Given records section start

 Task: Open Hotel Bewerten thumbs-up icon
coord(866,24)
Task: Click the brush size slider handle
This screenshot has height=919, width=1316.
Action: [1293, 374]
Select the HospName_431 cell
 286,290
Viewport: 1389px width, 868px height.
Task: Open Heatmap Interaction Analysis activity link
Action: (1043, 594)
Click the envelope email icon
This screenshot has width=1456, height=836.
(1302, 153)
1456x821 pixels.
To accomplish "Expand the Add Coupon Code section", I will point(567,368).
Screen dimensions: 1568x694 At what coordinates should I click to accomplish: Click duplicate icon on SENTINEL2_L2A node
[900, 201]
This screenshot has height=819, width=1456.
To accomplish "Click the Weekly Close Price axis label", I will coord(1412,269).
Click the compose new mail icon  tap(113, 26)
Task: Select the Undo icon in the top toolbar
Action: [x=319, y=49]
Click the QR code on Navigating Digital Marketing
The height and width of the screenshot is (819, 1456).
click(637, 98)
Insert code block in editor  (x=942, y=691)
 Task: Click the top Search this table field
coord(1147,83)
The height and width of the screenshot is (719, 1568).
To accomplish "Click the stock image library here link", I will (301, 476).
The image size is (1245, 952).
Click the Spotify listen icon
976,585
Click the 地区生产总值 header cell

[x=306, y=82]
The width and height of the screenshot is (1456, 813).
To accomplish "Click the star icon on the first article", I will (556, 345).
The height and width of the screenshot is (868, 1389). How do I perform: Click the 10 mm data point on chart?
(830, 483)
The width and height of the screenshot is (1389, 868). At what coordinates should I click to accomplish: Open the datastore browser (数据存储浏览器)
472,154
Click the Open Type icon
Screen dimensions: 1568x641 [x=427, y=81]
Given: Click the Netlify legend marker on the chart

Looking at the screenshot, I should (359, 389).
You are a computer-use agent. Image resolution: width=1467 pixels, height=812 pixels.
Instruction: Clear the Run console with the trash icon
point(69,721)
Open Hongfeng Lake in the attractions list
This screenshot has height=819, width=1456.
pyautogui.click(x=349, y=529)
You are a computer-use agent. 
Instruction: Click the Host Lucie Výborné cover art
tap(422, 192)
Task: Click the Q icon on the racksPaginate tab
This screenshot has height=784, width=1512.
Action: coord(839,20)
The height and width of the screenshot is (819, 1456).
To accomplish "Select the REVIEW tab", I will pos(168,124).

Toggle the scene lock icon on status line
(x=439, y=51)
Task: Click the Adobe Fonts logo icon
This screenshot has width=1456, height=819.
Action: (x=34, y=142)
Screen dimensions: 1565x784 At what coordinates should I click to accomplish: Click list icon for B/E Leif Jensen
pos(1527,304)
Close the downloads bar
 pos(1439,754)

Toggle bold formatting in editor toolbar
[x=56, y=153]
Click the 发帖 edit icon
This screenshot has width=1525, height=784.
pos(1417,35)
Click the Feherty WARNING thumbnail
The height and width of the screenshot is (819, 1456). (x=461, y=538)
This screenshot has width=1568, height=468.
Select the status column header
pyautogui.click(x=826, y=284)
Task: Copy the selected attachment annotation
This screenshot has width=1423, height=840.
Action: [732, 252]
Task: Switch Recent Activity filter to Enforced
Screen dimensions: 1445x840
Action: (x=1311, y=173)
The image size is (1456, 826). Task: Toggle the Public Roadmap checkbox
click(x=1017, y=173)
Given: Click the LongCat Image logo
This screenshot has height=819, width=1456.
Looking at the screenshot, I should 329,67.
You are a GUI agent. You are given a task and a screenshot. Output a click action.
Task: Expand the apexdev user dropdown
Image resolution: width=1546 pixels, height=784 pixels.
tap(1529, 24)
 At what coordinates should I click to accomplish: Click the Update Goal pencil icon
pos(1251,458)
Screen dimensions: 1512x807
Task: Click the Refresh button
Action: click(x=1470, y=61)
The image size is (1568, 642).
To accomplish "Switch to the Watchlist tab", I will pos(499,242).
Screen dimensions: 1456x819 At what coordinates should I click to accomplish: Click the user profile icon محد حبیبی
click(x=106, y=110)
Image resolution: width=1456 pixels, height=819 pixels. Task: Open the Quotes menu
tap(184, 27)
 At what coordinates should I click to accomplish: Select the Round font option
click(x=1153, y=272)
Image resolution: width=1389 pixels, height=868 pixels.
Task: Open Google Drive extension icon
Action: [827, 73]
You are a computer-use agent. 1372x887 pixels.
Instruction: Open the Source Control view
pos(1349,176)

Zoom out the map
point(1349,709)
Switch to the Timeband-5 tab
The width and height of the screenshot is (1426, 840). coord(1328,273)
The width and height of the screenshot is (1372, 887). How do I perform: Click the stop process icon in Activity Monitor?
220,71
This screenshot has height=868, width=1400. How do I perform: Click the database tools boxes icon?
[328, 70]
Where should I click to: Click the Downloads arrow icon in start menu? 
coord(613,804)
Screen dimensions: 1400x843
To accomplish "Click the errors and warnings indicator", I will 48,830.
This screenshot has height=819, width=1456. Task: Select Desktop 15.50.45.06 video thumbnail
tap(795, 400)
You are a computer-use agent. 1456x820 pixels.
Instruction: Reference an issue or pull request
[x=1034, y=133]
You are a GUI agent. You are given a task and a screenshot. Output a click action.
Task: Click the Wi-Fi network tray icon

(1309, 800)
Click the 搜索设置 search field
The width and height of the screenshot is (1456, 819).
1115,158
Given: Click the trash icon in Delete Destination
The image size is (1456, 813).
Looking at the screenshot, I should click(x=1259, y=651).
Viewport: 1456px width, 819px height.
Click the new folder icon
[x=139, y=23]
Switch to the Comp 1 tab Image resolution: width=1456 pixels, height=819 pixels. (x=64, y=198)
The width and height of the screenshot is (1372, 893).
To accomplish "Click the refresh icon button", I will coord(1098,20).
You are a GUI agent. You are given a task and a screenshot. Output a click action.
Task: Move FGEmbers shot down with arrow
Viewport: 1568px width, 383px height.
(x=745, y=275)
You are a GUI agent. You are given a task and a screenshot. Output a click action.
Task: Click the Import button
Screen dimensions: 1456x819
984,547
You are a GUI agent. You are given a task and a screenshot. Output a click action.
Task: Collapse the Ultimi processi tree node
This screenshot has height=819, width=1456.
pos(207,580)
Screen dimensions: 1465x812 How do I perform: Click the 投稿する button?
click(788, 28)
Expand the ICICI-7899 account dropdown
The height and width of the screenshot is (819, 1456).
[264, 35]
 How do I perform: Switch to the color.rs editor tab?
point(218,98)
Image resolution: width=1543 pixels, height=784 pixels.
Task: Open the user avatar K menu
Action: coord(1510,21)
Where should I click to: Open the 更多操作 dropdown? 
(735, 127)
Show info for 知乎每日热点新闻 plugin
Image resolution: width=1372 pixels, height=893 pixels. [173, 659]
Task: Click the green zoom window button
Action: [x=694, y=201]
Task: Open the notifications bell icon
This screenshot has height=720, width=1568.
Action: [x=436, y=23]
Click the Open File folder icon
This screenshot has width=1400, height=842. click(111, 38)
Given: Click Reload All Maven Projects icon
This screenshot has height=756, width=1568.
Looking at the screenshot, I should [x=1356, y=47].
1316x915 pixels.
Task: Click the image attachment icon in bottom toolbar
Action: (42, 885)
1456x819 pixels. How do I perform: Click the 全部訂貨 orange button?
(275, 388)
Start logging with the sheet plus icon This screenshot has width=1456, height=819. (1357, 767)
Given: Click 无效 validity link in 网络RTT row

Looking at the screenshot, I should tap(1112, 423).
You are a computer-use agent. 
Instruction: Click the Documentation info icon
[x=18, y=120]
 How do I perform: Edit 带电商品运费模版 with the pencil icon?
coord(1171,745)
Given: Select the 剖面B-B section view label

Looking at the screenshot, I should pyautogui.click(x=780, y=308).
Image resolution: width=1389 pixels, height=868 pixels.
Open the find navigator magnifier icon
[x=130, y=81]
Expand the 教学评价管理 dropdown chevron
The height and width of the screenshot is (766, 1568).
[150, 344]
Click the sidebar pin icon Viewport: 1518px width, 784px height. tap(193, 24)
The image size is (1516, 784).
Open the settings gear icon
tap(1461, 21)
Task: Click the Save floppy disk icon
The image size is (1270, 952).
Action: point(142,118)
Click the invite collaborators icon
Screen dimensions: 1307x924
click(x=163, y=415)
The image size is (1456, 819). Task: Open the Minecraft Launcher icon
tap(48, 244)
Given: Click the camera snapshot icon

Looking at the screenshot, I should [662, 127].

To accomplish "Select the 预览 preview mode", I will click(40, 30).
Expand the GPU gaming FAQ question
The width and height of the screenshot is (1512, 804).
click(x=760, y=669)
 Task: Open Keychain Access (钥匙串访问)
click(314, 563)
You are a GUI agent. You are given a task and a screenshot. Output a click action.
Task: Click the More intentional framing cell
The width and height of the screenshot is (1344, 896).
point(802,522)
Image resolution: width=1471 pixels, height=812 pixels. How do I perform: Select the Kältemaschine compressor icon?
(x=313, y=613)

Given records section end

Copy out only the lines above from the one with "The image size is (1456, 826)." to the one with "Task: Expand the apexdev user dropdown", inclusive, exactly as they stand.

The image size is (1456, 826). Task: Toggle the Public Roadmap checkbox
click(x=1017, y=173)
Given: Click the LongCat Image logo
This screenshot has height=819, width=1456.
Looking at the screenshot, I should 329,67.
You are a GUI agent. You are given a task and a screenshot. Output a click action.
Task: Expand the apexdev user dropdown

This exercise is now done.